Finally, Ghosn cited autonomous driving as a key near-future trend. Cars will need to function with less input from the driver, he said. Too much unproductive time is spent in a car and growth of life expectancy is extending the potential driving ages for people. Autonomous cars could provide personal transportation for people who can no longer drive. Ghosn summed up this challenge for the auto industry as one in which they must create safer, more connected, more efficient cars, which leads them to autonomous vehicles. The safety challenge and goal of reducing petroleum use can be enhanced with autonomous technology, he noted, much of which will be coming out of the Silicon Valley area where he was speaking (and where Nissan has recently expanded it presence). The major challenge for automakers, he said, is choosing what technology will go in a car. “We have to be selective,” he concluded.
In Q&A Ghosn talked about the Nissan Leaf and Renault Zoe EVs, the companies’ leading foray into the electric field. He cited making the technology credible, affordable and practical (because of range anxiety) as the challenges EVs face. The first two he felt the Nissan-Renault Alliance was addressing with its latest cars and price cuts for the Leaf in the U.S., which came about primarily through sourcing components for Leaf production in this country rather than Japan. The last hurdle, he said, would only be cleared when charging stations are as ubiquitous as gas stations are now.
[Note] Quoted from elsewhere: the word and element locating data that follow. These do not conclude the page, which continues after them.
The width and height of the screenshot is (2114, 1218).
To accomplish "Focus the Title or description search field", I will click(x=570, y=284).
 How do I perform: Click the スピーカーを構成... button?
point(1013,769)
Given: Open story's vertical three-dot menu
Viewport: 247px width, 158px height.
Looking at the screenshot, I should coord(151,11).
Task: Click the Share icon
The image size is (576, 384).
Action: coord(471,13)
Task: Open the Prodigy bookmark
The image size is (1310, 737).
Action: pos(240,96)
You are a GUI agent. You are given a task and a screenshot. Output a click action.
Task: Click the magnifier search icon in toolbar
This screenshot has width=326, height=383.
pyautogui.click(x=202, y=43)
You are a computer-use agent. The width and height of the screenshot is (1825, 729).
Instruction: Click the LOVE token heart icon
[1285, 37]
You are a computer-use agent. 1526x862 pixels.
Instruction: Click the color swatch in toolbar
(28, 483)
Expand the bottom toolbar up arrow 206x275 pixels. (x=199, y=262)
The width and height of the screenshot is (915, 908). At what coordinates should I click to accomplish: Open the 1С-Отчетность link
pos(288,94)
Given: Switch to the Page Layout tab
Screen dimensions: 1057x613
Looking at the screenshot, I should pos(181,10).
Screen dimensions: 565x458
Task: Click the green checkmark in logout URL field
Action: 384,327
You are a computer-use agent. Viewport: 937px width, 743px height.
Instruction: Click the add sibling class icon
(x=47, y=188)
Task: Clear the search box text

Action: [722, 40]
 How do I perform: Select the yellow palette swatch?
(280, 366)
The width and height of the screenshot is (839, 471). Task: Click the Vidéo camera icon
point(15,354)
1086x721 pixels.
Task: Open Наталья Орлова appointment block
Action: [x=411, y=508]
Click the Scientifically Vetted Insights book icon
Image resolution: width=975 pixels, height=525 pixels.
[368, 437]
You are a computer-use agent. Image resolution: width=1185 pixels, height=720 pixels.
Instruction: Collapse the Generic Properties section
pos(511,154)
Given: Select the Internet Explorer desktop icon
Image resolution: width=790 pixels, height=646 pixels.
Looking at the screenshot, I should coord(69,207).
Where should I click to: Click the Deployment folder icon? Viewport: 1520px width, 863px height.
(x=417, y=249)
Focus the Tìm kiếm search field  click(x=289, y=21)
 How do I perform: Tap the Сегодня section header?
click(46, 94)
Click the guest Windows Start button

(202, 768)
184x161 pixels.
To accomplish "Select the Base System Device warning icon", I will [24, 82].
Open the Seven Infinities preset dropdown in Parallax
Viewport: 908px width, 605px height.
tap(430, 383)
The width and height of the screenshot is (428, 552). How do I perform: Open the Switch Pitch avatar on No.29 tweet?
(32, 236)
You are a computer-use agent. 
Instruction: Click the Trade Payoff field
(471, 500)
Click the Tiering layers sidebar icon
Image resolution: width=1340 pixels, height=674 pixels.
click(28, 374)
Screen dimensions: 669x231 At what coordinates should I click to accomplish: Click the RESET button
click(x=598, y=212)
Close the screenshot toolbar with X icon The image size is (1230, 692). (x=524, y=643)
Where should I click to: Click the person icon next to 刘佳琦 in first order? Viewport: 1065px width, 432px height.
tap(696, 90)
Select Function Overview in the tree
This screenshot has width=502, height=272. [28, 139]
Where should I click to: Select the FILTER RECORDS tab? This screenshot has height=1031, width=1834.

Nissan Leaf is practical & affordable, according to Ghosn
As the auto industry moves to meet the challenges he outlined, Ghosn said he foresees the need for car companies to open up their advanced engineering operations as never before. Historically very insular and secretive, he said the demands of connectivity and other advanced technologies will trump those old concerns.
He closed with a passionate appeal for the car (which will increasingly be moving to become an EV) to become “a very special object. We must avoid the car appearing like a commodity,” he said. “We need to add emotion.” He then put out a challenge to what he called Generation Now, which included many of the students in the audience. “We’re counting on [you] to imagine the future” of the automobile.